- **Available records**
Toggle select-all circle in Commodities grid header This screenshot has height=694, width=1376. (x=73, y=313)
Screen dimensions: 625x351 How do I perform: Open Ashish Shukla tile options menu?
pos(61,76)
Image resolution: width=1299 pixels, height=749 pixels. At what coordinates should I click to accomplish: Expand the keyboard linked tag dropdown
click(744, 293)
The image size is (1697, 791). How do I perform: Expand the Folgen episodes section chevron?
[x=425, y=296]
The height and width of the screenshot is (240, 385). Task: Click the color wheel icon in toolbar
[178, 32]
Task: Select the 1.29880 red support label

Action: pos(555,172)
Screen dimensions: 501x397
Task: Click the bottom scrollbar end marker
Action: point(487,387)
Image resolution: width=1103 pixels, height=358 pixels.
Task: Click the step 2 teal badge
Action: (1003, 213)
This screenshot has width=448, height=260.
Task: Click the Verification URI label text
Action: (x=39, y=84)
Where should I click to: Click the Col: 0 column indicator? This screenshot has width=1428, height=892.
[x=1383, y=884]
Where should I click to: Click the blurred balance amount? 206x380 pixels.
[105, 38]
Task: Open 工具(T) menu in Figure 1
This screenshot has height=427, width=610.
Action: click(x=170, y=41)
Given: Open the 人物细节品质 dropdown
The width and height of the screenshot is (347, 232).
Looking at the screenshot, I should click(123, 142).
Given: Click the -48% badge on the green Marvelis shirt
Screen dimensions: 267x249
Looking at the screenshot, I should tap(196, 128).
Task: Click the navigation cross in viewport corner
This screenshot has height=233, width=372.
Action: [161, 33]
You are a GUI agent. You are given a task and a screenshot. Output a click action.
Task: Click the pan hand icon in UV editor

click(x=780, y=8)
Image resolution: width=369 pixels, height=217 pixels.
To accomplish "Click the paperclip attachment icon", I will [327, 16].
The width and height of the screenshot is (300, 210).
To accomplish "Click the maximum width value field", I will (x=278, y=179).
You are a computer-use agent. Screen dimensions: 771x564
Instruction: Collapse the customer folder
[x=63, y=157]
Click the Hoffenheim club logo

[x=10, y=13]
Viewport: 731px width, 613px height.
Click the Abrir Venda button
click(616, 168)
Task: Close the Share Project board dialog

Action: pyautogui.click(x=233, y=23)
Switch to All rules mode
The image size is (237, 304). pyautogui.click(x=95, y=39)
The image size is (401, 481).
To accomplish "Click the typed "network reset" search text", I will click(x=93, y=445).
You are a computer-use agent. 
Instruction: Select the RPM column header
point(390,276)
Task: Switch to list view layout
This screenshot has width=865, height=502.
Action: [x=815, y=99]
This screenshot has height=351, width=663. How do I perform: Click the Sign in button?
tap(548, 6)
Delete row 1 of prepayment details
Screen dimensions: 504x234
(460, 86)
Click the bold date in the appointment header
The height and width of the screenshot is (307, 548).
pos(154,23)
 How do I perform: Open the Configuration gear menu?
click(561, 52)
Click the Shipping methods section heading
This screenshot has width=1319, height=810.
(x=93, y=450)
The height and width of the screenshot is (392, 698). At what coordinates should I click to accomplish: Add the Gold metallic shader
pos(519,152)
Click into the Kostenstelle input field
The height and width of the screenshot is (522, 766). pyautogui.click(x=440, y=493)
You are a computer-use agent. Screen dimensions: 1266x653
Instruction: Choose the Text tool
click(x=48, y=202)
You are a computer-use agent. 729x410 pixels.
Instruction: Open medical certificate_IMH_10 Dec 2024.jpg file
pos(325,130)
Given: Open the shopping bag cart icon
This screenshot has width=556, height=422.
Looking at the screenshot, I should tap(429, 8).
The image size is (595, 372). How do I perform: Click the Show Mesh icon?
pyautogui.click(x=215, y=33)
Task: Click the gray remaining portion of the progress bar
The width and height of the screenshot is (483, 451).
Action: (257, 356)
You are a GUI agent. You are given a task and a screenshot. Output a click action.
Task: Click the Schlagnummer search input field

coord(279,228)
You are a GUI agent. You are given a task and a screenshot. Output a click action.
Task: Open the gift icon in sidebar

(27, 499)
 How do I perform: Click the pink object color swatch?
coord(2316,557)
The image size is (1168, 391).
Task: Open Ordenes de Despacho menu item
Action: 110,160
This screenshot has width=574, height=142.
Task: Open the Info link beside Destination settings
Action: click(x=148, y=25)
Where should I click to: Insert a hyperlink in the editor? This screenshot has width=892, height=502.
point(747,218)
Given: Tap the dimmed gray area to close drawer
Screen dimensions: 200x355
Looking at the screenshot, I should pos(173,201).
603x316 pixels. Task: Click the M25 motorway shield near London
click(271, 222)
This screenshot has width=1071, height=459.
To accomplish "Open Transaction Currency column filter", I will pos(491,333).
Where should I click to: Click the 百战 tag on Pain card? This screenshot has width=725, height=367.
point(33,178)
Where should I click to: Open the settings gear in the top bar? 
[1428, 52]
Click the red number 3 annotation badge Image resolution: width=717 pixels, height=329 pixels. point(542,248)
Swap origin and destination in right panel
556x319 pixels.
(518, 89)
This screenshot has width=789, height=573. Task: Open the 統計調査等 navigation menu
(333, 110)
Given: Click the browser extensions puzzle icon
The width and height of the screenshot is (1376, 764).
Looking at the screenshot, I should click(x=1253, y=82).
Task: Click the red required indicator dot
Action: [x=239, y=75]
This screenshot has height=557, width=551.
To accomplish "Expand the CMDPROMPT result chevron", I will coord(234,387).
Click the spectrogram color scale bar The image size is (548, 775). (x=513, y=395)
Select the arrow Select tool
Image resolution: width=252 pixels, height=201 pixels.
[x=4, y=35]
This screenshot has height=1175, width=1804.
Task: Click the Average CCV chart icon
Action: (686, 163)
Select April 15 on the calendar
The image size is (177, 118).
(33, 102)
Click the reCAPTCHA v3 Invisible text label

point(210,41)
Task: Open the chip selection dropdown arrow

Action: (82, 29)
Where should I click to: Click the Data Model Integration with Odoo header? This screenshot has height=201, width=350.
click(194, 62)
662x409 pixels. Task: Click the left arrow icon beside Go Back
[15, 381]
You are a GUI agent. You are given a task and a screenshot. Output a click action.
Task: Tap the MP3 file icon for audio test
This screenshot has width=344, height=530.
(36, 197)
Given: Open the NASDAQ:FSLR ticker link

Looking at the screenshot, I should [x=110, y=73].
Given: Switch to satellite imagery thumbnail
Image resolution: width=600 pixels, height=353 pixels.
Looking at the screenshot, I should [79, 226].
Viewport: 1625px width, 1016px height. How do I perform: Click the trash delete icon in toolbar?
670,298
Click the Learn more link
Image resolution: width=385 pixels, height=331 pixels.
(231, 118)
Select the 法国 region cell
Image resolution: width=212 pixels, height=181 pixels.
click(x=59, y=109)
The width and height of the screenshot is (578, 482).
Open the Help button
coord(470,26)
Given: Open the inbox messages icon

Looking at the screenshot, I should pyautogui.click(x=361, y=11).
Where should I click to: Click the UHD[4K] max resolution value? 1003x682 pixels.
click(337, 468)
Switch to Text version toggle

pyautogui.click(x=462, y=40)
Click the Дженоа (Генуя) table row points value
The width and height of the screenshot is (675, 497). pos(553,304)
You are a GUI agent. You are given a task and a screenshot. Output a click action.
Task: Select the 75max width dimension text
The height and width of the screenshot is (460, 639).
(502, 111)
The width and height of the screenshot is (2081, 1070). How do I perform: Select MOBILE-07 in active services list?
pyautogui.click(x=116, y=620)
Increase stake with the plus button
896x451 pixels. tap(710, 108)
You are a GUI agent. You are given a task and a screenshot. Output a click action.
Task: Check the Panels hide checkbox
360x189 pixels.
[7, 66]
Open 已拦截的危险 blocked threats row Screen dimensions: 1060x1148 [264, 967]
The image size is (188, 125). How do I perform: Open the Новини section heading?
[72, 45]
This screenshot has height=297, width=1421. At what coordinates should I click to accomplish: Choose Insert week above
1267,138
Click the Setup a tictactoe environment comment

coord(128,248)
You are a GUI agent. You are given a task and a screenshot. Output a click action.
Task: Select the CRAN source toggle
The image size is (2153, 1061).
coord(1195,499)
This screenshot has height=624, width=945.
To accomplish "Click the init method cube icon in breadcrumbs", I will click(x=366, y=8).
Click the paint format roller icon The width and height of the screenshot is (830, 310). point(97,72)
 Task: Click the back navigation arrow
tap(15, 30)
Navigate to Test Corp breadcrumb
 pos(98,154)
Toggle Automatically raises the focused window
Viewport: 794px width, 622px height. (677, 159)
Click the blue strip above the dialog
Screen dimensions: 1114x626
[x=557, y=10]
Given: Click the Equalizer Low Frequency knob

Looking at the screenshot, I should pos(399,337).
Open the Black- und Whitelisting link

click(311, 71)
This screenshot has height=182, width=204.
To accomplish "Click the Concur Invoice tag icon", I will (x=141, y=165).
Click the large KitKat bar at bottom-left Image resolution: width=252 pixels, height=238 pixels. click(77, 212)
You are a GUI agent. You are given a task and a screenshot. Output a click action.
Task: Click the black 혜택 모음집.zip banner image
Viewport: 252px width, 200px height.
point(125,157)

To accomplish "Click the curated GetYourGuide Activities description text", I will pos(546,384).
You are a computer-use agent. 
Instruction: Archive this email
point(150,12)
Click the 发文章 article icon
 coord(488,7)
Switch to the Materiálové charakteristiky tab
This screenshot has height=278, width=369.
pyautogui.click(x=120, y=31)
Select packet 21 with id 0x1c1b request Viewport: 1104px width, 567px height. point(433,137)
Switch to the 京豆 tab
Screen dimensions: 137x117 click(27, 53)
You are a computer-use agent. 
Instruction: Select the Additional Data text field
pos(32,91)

- **Exercise goal**
Reproduce everything from the start of the listing down to the line containing "Action: [161, 33]", including that line, with the wording unchanged.

- **Solved exercise**
Toggle select-all circle in Commodities grid header This screenshot has height=694, width=1376. (x=73, y=313)
Screen dimensions: 625x351 How do I perform: Open Ashish Shukla tile options menu?
pos(61,76)
Image resolution: width=1299 pixels, height=749 pixels. At what coordinates should I click to accomplish: Expand the keyboard linked tag dropdown
click(744, 293)
The image size is (1697, 791). How do I perform: Expand the Folgen episodes section chevron?
[x=425, y=296]
The height and width of the screenshot is (240, 385). Task: Click the color wheel icon in toolbar
[178, 32]
Task: Select the 1.29880 red support label

Action: pos(555,172)
Screen dimensions: 501x397
Task: Click the bottom scrollbar end marker
Action: point(487,387)
Image resolution: width=1103 pixels, height=358 pixels.
Task: Click the step 2 teal badge
Action: (1003, 213)
This screenshot has width=448, height=260.
Task: Click the Verification URI label text
Action: (x=39, y=84)
Where should I click to: Click the Col: 0 column indicator? This screenshot has width=1428, height=892.
[x=1383, y=884]
Where should I click to: Click the blurred balance amount? 206x380 pixels.
[105, 38]
Task: Open 工具(T) menu in Figure 1
This screenshot has height=427, width=610.
Action: click(x=170, y=41)
Given: Open the 人物细节品质 dropdown
The width and height of the screenshot is (347, 232).
Looking at the screenshot, I should click(123, 142).
Given: Click the -48% badge on the green Marvelis shirt
Screen dimensions: 267x249
Looking at the screenshot, I should tap(196, 128).
Task: Click the navigation cross in viewport corner
This screenshot has height=233, width=372.
Action: [161, 33]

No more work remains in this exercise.